__PROVIDED PASSAGE__.
Gilbert: Wow, so you see this as God ultimately redeeming creation in the here and now.

Brueggemann: I do and I think that Jesus' parables are to that. The kingdom of heaven is like....well he didn't say it was like angels playing harps in heaven, but it's like having two sons, it’s like a servant that gets paid the same way, it's very this worldly imagery that he used to characterize, so I've been thinking that at least in the gospel of Luke, which is the most radical, that the phrase “Kingdom of God” really means a new economic arrangement and when he says, “Repent for the Kingdom is at hand,” he means reinvest in the new economy and things like that. How does that ring for you?

Gilbert: No, that’s actually enlightening because I come out of the evangelical tradition where it is heaven and hell. And, I always kind of felt some pushback from my own community in trying to help folks become this worldly, but not worldly, if you will. It’s… How do we transform this present environment such that you know these kinds of conversations can happen, and are we missing great opportunities? I think we are. I think we're distracted by technology: I think we’re distracted because of this incessant information, the media cycle is constantly bombarding us with things that say to us, well, you know, somebody else can handle it. There’s just so much to be done that why would we even make any effort?

Brueggemann: Which is why I think we have to stay very close to the story of Jesus because his vulnerable way of engagement was transformative so, as you know, when John asks him whether you’re the messiah, he says “Well, I don’t know, but did you notice that the blind see and the lame walk or the lepers are cleansed and the dead have their debts cancelled?” He said,” Something must be going on here.”

Gilbert: That’s good preaching.

Brueggemann: That’s right. What kind of counsel do you give people who are thinking about a prophetic vocation?

(Item coordinate data)
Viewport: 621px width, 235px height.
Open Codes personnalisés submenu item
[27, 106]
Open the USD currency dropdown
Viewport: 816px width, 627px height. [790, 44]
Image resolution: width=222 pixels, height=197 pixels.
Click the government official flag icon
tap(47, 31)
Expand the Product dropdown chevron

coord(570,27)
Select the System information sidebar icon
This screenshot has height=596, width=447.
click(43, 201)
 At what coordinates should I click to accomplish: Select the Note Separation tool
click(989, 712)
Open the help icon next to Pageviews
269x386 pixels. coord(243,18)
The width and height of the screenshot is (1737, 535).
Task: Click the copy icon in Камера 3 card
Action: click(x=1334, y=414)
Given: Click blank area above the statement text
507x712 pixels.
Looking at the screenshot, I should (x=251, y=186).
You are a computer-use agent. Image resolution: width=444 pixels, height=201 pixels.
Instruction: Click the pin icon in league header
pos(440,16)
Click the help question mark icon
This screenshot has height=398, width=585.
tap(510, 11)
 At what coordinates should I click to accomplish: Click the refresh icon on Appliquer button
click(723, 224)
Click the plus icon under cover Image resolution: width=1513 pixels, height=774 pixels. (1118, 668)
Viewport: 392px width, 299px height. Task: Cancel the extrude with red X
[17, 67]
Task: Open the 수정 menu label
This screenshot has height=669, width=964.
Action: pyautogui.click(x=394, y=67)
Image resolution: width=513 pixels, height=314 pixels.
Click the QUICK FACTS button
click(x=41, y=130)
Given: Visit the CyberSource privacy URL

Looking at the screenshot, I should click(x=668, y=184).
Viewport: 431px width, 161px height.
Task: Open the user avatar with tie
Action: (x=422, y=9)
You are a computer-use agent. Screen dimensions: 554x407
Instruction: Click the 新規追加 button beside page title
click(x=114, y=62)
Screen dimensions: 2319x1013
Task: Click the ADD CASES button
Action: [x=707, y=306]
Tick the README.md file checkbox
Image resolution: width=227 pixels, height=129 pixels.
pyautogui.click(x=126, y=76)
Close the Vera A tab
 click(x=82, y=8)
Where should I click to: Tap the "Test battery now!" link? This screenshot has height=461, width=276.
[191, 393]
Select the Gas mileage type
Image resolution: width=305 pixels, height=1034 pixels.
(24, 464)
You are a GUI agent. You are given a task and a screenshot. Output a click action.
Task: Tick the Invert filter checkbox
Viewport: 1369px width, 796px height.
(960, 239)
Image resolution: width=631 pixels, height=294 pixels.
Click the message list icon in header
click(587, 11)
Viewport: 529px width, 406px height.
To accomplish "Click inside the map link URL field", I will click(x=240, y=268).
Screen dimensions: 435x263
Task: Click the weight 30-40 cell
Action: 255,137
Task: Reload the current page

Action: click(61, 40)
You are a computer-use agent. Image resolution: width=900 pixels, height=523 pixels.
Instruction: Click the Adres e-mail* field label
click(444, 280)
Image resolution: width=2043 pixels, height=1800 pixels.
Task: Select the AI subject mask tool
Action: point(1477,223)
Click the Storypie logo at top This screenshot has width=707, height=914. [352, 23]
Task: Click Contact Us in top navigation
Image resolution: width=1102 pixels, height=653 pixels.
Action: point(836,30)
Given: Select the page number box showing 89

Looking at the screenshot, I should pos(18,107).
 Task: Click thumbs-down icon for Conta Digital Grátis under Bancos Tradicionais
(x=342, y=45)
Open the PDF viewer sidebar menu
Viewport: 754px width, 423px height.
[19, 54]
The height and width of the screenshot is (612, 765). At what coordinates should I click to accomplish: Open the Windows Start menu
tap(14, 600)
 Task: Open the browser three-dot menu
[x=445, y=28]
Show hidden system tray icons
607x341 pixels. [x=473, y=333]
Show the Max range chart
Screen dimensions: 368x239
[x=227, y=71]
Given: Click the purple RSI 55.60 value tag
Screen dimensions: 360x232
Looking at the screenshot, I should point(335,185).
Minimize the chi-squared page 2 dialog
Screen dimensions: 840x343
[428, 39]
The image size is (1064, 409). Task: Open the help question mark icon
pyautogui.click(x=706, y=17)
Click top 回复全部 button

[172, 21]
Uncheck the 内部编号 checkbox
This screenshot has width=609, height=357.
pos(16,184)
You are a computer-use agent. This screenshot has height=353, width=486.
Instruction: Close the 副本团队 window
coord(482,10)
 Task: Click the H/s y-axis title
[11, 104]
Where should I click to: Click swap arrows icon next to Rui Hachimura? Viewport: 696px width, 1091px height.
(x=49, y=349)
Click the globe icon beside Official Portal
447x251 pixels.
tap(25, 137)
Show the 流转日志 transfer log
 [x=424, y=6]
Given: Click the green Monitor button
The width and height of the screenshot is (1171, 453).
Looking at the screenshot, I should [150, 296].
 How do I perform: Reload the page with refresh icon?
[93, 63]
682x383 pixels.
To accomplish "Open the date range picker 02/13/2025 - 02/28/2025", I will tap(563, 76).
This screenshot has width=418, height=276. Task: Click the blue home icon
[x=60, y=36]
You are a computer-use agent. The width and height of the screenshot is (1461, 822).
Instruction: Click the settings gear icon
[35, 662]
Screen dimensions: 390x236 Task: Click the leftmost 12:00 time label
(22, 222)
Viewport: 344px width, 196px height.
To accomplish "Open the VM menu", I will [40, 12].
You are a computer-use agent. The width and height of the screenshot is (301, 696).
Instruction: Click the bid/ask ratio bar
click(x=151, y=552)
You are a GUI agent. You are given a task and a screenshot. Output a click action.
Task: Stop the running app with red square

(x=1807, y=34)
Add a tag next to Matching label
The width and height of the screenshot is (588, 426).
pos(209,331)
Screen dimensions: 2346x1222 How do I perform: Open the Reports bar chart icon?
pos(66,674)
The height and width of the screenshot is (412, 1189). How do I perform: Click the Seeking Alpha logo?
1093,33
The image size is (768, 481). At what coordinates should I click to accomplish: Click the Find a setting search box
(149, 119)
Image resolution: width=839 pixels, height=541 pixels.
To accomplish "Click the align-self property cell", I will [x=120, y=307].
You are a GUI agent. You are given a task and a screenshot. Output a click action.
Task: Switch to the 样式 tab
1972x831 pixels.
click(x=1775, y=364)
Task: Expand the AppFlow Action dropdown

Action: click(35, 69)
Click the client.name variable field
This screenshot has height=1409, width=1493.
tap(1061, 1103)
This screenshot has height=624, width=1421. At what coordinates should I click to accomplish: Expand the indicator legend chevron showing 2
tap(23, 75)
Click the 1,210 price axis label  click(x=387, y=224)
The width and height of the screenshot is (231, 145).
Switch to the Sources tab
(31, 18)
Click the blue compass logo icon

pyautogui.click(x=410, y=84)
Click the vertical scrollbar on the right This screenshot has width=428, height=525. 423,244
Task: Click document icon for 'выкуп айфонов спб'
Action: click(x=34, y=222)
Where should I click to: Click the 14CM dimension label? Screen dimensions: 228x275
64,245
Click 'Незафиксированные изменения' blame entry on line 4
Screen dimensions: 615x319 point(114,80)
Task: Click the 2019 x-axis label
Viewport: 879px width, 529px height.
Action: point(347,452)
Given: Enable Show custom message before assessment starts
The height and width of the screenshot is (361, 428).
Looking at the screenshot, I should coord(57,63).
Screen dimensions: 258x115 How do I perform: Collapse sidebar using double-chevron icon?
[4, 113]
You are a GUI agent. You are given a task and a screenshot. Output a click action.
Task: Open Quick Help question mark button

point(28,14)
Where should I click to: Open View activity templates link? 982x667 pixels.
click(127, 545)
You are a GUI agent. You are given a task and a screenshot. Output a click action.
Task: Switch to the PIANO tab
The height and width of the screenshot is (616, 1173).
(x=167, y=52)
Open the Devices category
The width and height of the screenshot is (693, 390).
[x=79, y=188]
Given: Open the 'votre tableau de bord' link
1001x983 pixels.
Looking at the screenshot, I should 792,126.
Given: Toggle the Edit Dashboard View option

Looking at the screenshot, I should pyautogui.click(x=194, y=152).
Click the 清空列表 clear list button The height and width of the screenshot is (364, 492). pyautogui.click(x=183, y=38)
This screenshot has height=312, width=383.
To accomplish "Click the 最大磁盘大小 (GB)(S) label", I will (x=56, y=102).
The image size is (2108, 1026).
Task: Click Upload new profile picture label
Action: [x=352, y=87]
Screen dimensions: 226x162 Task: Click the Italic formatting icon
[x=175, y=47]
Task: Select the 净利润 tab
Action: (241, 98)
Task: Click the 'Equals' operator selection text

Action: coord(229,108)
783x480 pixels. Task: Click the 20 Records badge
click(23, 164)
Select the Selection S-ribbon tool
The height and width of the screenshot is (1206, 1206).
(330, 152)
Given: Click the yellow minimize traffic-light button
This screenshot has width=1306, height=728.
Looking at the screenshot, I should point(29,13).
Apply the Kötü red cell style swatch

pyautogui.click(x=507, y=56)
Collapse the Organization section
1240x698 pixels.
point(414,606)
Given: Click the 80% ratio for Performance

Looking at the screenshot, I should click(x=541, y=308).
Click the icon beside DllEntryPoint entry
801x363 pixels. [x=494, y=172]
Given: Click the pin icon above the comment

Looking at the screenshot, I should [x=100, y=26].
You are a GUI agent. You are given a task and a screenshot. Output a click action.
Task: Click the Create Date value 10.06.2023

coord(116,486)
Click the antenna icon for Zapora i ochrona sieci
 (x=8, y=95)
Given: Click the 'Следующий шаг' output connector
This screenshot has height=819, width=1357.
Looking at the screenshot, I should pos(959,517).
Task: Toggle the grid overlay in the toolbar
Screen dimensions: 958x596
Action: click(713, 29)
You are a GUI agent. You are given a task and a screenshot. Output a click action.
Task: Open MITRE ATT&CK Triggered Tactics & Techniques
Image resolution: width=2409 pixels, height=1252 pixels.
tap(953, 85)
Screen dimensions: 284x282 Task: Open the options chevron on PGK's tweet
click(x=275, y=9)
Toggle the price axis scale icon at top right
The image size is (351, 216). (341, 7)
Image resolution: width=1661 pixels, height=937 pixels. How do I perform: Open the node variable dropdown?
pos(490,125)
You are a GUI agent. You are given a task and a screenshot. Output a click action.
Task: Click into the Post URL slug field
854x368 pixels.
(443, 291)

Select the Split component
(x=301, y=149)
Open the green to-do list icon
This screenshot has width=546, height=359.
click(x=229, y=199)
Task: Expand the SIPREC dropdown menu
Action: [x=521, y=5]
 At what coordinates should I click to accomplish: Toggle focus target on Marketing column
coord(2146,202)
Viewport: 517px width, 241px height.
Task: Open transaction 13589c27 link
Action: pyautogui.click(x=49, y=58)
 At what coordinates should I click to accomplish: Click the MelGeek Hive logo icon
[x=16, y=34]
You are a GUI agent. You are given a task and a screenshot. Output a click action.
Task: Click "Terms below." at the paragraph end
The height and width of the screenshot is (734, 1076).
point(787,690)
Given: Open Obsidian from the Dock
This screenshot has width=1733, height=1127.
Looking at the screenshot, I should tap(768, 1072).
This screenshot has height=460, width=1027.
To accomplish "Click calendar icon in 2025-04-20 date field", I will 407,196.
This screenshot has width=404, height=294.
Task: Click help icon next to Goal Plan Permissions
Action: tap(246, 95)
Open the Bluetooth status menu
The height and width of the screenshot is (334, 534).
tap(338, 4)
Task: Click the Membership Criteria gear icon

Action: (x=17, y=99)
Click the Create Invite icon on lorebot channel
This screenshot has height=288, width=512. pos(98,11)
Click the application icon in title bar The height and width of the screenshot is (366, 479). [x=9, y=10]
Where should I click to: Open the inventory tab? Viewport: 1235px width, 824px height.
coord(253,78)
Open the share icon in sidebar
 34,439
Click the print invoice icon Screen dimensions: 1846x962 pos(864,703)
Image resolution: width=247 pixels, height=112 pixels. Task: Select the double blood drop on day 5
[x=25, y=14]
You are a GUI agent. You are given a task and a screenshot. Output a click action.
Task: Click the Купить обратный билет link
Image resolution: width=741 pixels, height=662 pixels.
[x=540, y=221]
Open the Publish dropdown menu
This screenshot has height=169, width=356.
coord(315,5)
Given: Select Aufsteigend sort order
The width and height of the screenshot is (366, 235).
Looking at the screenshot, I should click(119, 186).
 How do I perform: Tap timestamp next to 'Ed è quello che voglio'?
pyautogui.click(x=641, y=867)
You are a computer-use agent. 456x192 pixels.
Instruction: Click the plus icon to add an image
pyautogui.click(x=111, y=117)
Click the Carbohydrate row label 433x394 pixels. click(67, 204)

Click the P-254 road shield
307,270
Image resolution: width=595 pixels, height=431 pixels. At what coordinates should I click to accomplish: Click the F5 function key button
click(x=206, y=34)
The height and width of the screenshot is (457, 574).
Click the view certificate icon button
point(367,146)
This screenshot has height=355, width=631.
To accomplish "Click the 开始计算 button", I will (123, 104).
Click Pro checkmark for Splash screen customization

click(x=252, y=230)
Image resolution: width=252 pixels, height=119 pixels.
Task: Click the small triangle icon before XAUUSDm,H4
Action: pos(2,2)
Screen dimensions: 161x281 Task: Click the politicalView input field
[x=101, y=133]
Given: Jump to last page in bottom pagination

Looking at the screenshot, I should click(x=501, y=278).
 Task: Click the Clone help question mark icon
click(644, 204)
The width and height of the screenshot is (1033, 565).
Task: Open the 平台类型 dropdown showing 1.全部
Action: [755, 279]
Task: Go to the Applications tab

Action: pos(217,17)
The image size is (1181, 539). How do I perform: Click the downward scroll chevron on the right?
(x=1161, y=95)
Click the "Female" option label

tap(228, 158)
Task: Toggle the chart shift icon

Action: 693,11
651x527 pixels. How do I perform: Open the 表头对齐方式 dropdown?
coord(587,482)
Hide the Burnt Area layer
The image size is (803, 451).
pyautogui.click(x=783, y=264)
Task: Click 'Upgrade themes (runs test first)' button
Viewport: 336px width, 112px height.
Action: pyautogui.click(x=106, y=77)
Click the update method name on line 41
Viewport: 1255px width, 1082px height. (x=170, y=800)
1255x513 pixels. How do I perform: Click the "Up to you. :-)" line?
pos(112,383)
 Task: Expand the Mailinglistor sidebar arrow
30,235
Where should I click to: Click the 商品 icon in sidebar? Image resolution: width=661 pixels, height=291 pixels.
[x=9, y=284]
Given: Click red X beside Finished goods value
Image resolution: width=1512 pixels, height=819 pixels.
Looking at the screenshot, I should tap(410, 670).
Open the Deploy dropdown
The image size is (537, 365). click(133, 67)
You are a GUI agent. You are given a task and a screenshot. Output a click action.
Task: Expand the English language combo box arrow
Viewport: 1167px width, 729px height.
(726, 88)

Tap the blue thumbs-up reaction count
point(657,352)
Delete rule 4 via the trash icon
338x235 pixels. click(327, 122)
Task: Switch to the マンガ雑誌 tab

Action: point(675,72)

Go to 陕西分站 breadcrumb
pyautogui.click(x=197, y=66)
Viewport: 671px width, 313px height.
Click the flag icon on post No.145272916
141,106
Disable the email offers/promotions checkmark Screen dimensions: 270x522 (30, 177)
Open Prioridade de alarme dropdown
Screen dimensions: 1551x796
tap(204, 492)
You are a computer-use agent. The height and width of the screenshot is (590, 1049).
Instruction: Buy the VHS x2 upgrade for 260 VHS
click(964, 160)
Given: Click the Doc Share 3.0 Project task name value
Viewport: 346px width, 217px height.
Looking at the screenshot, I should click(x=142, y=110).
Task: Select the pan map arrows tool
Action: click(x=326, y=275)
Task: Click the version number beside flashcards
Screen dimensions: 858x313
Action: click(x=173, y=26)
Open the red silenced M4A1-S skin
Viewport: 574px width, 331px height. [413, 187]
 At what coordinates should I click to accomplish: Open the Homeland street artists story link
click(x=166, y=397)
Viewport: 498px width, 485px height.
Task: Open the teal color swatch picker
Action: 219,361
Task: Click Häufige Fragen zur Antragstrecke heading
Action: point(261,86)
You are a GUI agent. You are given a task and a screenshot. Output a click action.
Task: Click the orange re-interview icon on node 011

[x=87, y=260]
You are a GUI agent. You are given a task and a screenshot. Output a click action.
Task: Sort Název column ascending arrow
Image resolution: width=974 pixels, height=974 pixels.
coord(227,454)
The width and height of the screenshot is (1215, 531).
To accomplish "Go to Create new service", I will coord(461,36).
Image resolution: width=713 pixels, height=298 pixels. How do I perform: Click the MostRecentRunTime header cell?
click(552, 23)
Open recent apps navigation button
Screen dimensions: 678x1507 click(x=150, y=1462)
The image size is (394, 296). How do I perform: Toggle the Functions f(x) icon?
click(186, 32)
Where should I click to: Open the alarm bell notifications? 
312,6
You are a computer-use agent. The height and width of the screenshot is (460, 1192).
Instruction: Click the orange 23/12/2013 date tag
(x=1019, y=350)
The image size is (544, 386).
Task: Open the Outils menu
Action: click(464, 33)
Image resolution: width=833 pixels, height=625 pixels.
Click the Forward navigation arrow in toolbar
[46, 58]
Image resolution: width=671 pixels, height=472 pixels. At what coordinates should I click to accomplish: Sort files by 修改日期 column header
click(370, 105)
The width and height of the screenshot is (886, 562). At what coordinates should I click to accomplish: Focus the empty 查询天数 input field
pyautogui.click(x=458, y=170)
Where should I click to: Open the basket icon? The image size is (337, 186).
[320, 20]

__INSTRUCTIONS TO FOLLOW__.
Rewrite the stretch of the interview from "Brueggemann: Which is" through "a prophetic vocation?", putting "humble" in place of "vulnerable".

__SOLUTION TO THIS EXERCISE__.
Brueggemann: Which is why I think we have to stay very close to the story of Jesus because his humble way of engagement was transformative so, as you know, when John asks him whether you’re the messiah, he says “Well, I don’t know, but did you notice that the blind see and the lame walk or the lepers are cleansed and the dead have their debts cancelled?” He said,” Something must be going on here.”

Gilbert: That’s good preaching.

Brueggemann: That’s right. What kind of counsel do you give people who are thinking about a prophetic vocation?